→ PROBLEM A
In the commercial real estate article, how many interest rate hikes came before the October inflationary easing?
→ PROBLEM B
Copy the commercial real estate article word for word, from "CRE’s Search for" to "time to move.".

→ DOCUMENT SEGMENT
┌──

CRE’s Search for Deals
While many investors are taking a wait-and-see stance, commercial real estate is naturally an optimistic business. And even distress will drive dealmaking.
Commercial real estate is naturally an optimistic business. After all, it’s about dealmaking, and dealmaking requires a constant search for opportunity. It requires finding deals that pencil, ideally deals that nobody else has identified or deals from which nobody else can derive value quite as well. If the deal is an acquisition, it requires finding the best way to finance it—even in a challenging market, when lenders are reluctant to take a risk. And it requires knowing when to sit back and wait for the right time to move.
Many saw reason for optimism in early November, with the announcement of a surprise inflationary easing in October after five interest rate hikes; it raised hopes that the economy was already turning around. During the CPE Voices webinar a week later, however, Marcus & Millichap president & CEO Hessam Nadji cautioned the elation was very premature. “It’s only one month’s data, it’s not a trend just yet, and we have a lot of distance between where we are today and where the Fed wants to see inflation,” he noted, although he termed it “a foreteller of what will happen when we get real evidence that the inflation wave has topped out.”

└──

Dataset entries
┌──

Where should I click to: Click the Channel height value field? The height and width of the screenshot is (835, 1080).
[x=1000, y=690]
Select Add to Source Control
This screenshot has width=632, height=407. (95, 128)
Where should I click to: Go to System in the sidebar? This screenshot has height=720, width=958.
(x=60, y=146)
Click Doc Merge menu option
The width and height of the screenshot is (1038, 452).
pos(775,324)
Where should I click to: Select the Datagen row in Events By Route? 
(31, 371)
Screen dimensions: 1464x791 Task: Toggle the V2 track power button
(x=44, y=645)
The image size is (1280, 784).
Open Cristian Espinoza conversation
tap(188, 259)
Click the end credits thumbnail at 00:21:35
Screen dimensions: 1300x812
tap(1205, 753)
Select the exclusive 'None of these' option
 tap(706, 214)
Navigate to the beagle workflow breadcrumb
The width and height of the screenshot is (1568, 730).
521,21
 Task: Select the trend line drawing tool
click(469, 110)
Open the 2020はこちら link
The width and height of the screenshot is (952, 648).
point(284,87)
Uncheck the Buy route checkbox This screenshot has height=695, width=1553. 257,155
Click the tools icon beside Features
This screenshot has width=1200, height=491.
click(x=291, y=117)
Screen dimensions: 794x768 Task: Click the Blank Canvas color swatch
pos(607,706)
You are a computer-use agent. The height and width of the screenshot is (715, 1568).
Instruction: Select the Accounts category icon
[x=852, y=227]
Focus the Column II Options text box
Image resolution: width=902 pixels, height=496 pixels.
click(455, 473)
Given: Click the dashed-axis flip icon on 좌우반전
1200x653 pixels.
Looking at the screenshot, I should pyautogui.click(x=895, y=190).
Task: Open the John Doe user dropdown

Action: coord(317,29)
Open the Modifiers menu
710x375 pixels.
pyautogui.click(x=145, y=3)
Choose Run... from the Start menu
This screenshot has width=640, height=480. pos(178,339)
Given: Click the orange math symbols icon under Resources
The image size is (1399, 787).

└──

→ ANSWER AREA A
Five.

→ ANSWER AREA B
CRE’s Search for Deals
While many investors are taking a wait-and-see stance, commercial real estate is naturally an optimistic business. And even distress will drive dealmaking.
Commercial real estate is naturally an optimistic business. After all, it’s about dealmaking, and dealmaking requires a constant search for opportunity. It requires finding deals that pencil, ideally deals that nobody else has identified or deals from which nobody else can derive value quite as well. If the deal is an acquisition, it requires finding the best way to finance it—even in a challenging market, when lenders are reluctant to take a risk. And it requires knowing when to sit back and wait for the right time to move.